- [Exercise instructions]:
Only the lines below between the ones containing "[Share On X] (545, 1152)" and "Coils: mercato quasi", inclusive, are to be reproduced, each exactly as it stands.

______

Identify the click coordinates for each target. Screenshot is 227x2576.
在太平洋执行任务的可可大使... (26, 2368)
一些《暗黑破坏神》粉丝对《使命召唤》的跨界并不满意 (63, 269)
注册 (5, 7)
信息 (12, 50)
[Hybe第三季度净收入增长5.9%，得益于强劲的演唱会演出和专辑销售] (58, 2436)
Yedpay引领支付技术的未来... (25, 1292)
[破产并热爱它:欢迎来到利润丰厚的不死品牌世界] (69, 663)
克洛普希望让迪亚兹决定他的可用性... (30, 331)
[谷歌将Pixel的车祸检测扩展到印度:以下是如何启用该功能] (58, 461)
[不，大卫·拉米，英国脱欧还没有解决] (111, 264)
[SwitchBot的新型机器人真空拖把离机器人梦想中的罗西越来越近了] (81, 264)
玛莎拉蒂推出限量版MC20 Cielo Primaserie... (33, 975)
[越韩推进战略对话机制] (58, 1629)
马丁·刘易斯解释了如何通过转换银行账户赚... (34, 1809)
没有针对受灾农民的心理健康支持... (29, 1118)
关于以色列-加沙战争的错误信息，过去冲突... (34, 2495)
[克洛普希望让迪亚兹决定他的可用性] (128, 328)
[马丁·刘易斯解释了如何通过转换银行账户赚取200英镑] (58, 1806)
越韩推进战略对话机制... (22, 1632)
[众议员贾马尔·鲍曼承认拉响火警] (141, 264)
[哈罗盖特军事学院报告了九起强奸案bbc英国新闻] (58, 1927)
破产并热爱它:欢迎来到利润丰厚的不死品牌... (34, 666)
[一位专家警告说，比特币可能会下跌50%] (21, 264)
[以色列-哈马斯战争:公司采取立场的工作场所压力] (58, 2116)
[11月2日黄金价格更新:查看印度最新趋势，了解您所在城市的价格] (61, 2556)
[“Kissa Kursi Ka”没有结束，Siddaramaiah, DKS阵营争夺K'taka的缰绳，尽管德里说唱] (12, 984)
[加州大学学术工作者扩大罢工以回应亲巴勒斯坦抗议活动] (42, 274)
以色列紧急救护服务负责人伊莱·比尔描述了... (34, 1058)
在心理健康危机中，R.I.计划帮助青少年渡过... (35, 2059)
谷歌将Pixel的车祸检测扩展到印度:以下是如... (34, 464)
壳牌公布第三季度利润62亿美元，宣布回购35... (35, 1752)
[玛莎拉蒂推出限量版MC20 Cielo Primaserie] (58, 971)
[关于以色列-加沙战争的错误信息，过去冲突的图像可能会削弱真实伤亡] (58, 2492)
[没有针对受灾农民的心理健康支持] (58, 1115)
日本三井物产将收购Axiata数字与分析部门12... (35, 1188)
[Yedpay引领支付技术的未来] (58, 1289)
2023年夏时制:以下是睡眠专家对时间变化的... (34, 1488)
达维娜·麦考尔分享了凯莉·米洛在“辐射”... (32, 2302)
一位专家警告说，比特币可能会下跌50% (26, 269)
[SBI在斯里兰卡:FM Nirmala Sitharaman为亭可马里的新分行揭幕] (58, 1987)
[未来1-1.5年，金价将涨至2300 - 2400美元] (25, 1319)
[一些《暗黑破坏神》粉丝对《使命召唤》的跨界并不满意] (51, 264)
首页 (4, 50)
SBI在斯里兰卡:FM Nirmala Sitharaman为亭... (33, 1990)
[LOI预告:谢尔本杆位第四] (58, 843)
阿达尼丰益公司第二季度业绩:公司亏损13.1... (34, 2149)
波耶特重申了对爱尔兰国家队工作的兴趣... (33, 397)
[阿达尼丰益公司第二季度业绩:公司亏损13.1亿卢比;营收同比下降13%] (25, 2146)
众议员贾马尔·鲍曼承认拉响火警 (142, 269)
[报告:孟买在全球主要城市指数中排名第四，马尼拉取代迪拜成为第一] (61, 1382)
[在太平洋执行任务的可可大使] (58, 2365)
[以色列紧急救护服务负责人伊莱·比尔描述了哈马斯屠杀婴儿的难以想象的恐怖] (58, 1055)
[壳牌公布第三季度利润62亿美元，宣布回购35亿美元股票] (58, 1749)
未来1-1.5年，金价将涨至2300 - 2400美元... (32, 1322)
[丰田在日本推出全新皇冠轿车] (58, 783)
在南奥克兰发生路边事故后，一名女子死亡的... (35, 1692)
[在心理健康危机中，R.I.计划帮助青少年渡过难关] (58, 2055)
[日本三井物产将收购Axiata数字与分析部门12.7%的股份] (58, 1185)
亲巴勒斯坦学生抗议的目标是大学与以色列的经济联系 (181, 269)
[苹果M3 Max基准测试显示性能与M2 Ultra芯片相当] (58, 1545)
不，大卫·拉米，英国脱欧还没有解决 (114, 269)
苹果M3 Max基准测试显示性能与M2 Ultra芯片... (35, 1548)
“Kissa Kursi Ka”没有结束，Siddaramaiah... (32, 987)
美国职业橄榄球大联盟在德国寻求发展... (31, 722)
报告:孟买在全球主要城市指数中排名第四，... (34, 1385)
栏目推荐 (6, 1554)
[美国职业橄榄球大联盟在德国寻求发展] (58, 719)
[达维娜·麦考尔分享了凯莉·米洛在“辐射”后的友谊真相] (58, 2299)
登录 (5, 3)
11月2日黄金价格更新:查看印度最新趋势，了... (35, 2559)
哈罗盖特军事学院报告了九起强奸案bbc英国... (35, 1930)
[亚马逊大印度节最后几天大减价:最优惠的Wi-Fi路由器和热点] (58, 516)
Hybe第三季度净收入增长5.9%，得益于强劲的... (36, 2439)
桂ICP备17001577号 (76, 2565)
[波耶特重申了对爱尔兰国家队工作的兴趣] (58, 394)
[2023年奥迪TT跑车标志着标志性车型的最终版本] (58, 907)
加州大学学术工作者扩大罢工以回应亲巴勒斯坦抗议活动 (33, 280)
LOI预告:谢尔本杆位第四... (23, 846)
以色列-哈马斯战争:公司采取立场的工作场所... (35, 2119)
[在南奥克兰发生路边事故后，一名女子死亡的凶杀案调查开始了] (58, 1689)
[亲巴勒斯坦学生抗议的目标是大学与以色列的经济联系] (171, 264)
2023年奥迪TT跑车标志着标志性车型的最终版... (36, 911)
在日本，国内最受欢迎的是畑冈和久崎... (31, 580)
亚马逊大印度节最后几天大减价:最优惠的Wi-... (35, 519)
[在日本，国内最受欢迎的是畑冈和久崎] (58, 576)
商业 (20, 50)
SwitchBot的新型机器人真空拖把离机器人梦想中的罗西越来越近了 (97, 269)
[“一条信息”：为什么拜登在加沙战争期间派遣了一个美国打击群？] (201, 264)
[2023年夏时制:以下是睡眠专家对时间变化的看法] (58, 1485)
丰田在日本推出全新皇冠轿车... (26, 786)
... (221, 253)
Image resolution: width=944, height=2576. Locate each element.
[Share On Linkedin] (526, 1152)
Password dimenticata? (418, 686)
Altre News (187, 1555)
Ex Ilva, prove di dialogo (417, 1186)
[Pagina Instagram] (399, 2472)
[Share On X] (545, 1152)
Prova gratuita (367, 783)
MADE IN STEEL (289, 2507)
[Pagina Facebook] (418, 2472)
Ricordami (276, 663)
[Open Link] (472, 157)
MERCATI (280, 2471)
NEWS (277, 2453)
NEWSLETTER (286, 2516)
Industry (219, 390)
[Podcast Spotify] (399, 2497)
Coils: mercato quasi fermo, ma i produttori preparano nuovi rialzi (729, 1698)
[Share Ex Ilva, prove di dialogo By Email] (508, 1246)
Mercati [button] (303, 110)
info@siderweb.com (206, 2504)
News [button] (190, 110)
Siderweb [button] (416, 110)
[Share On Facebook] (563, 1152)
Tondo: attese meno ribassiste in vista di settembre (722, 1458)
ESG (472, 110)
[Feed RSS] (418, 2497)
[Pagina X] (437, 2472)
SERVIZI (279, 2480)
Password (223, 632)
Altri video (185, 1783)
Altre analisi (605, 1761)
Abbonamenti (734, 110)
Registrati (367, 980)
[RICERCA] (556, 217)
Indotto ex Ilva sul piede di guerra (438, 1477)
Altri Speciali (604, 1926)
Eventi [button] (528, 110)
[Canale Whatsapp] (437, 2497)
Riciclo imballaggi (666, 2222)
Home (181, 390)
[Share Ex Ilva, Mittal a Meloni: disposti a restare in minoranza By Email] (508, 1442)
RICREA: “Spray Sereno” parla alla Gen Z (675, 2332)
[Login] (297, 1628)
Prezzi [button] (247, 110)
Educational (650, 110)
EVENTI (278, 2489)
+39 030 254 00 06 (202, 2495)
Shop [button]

______

- [Task answer]:
[Share On X] (545, 1152)
Prova gratuita (367, 783)
MADE IN STEEL (289, 2507)
[Pagina Facebook] (418, 2472)
Ricordami (276, 663)
[Open Link] (472, 157)
MERCATI (280, 2471)
NEWS (277, 2453)
NEWSLETTER (286, 2516)
Industry (219, 390)
[Podcast Spotify] (399, 2497)
Coils: mercato quasi fermo, ma i produttori preparano nuovi rialzi (729, 1698)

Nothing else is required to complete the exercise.